#### Problem requirements
Your task is to copy the stretch of lines in the records below that begins with the line containing "The width and height of the screenshot is (2212, 1658)." and ends with the line containing "Task: Click the redo arrow icon", exactly as written, with nothing added.

Supplied data Block Start

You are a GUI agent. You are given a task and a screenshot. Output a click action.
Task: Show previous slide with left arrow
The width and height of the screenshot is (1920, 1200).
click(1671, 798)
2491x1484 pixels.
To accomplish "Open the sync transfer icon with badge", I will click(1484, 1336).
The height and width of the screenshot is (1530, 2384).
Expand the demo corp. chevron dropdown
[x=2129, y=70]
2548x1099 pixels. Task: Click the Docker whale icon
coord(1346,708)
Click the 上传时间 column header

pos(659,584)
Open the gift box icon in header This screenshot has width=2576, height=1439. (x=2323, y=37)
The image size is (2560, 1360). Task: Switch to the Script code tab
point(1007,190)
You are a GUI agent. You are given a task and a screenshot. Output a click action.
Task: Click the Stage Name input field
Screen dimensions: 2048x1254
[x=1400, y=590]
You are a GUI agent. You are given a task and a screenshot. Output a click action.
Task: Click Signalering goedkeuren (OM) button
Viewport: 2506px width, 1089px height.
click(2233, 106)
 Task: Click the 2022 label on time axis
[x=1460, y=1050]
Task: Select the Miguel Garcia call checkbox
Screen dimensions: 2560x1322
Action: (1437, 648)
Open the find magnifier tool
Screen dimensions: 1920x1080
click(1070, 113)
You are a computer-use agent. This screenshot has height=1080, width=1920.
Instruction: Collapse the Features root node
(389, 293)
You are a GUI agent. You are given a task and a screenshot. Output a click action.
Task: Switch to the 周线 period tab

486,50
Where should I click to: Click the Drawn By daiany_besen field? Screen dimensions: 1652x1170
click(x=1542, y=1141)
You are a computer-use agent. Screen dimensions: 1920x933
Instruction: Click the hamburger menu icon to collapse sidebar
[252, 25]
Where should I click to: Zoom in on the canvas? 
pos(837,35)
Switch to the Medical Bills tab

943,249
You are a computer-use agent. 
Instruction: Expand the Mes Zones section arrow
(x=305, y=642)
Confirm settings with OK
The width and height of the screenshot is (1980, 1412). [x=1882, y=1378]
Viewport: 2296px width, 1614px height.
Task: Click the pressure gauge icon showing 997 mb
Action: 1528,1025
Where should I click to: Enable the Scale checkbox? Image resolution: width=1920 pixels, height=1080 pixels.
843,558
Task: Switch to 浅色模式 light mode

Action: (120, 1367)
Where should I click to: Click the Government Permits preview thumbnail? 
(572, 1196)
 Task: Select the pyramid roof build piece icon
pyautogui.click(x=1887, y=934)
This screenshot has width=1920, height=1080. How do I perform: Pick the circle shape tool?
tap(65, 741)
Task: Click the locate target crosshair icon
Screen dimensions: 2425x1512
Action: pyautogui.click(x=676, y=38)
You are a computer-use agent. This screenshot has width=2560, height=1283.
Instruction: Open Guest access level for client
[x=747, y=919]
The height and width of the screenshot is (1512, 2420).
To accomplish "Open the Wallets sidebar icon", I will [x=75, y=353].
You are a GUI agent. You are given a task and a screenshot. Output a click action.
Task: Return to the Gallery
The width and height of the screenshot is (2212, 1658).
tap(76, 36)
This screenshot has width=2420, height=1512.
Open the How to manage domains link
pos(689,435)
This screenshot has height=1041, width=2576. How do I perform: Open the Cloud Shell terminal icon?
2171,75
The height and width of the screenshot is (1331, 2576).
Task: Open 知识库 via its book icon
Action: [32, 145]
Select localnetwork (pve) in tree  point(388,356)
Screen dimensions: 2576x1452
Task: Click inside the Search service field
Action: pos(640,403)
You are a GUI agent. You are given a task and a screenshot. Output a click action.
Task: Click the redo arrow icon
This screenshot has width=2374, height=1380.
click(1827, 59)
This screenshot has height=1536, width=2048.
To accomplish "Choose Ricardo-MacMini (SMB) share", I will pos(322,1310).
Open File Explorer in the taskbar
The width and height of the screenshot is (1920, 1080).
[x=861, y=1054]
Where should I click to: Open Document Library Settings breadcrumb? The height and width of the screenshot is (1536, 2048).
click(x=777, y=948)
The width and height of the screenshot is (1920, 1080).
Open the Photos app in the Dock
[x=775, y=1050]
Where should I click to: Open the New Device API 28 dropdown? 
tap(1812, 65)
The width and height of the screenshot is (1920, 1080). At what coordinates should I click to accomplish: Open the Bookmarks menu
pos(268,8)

Supplied data Block End

#### Reply
The width and height of the screenshot is (2212, 1658).
tap(76, 36)
This screenshot has width=2420, height=1512.
Open the How to manage domains link
pos(689,435)
This screenshot has height=1041, width=2576. How do I perform: Open the Cloud Shell terminal icon?
2171,75
The height and width of the screenshot is (1331, 2576).
Task: Open 知识库 via its book icon
Action: [32, 145]
Select localnetwork (pve) in tree  point(388,356)
Screen dimensions: 2576x1452
Task: Click inside the Search service field
Action: pos(640,403)
You are a GUI agent. You are given a task and a screenshot. Output a click action.
Task: Click the redo arrow icon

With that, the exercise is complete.